• Text block:
Black Cat Blog

My Mental Health Journey

  • My Favorite Holiday

    My favorite holiday of the year has finally arrived: Halloween. I am super happy today because this day represents a day when nothing bad or traumatic has ever happened to me. Well, maybe that’s not quite true because I just had a memory of something bad that happened to me when I was in 5th grade in school for Halloween. But the cool thing is that this is the first time that I’ve thought about it since I was a child so I am glad it really didn’t shape me. Teachers can be emotionally and psychologically abusive, perhaps even enjoying it. I had one of those types and karma bit her hard. I learned later that she died from cancer. I took no small amount of schadenfreude in this because she seemed to take particular delight in being verbally and psychologically abusive to me. Her comeuppance relieved the trauma from that year.

    But anyhow, I am not writing to feel upset today. I am writing out of excitement for the fun and innocence that Halloween brings. I am looking forward to operating the candy slingshot with my best friend and being with my new and beautiful fiancee. Halloween is always a long day because of all of the running around we have to do in preparation for nightfall but I’ve never really minded at all. This year in particular the day will be longer.

• Records provided:
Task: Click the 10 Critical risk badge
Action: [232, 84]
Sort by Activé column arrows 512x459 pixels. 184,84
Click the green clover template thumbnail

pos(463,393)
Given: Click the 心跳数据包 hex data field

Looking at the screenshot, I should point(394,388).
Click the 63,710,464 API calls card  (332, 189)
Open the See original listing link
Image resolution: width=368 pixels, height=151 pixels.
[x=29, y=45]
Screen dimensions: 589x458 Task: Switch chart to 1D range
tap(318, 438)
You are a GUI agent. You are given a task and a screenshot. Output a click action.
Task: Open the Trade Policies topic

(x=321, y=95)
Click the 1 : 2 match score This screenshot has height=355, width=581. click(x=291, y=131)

==

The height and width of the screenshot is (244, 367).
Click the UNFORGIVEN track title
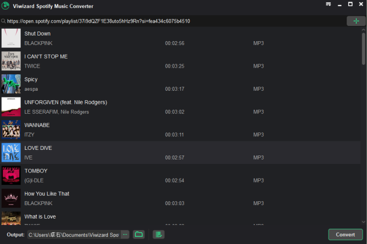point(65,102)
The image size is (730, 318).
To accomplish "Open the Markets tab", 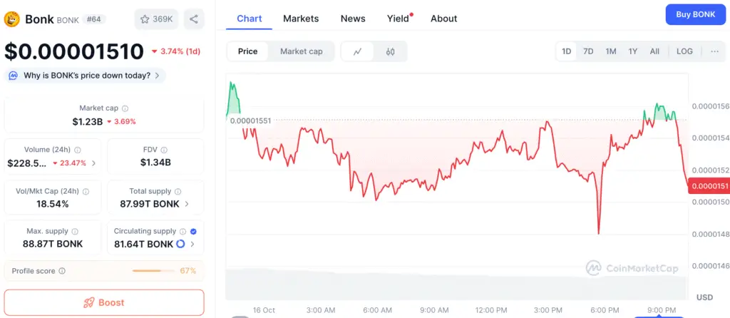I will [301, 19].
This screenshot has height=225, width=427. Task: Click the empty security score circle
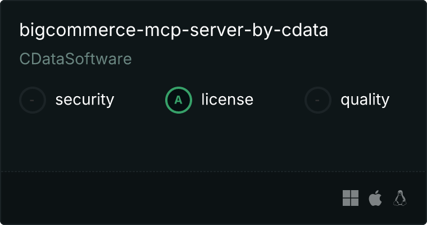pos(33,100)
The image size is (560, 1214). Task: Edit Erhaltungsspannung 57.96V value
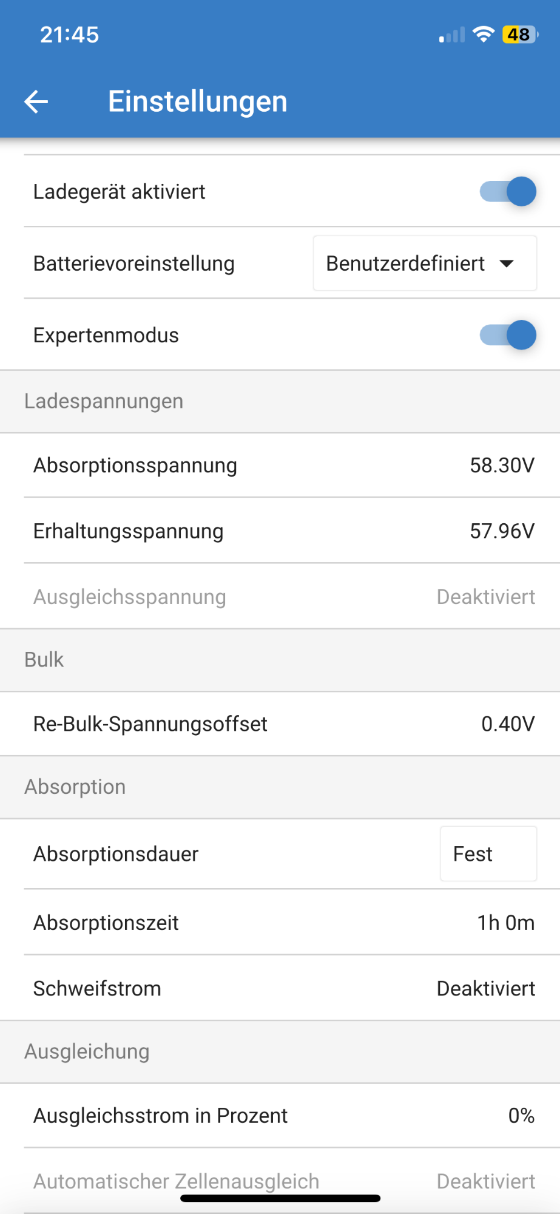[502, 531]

...

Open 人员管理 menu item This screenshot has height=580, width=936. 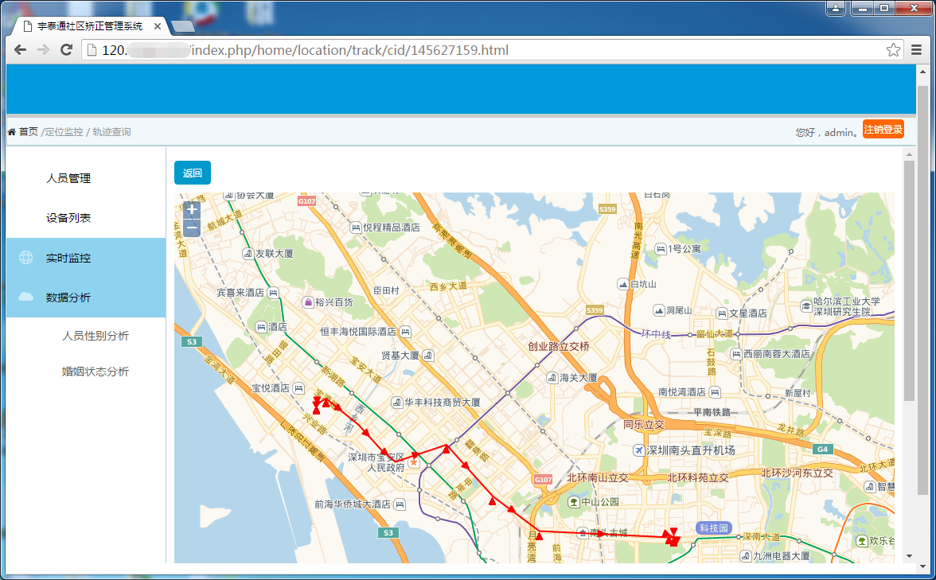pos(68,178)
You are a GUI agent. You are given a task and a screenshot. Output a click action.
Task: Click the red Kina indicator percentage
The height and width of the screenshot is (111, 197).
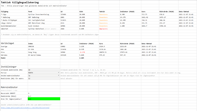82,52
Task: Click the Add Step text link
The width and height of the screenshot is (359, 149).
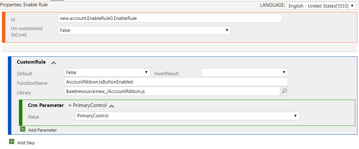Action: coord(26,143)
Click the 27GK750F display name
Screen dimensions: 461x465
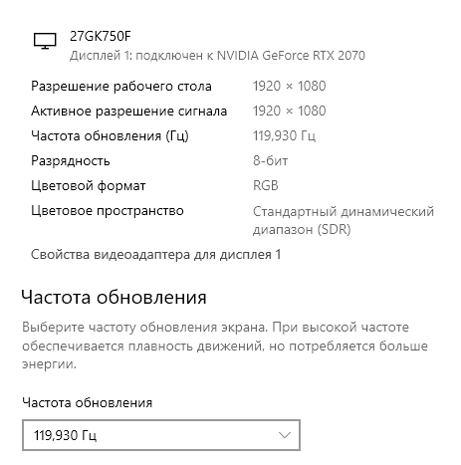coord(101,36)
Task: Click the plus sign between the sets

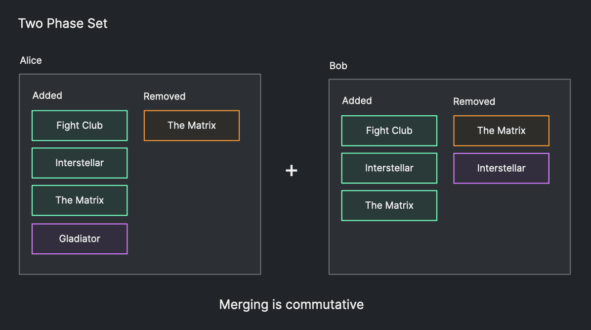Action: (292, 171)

• What is required:
Can you continue the Halloween blog post above, picking up right after its final sentence?

• Exercise response:
    I am starting to feel physically even better now that it looks like the diabetes oral med that I am taking, Actos, has started to work. I’m noticing that my numbers are looking a lot better now. I had my first true sugar low last night when my number fell below 60. I have to bring this up to my care team because it might now be time to lower the amount of insulin that I am taking. After I finish my blog entry I will send a message out to them and ask if I should be taking less.

    I still wish I didn’t need a cane but the diabetic neuropathy has progressed to that point. Perhaps, I will one day be able to give up the cane, but for now, I will use it because I cannot risk a fall being on Warfarin. A fall could have very serious consequences. I don’t know that I have much more to really say or write today.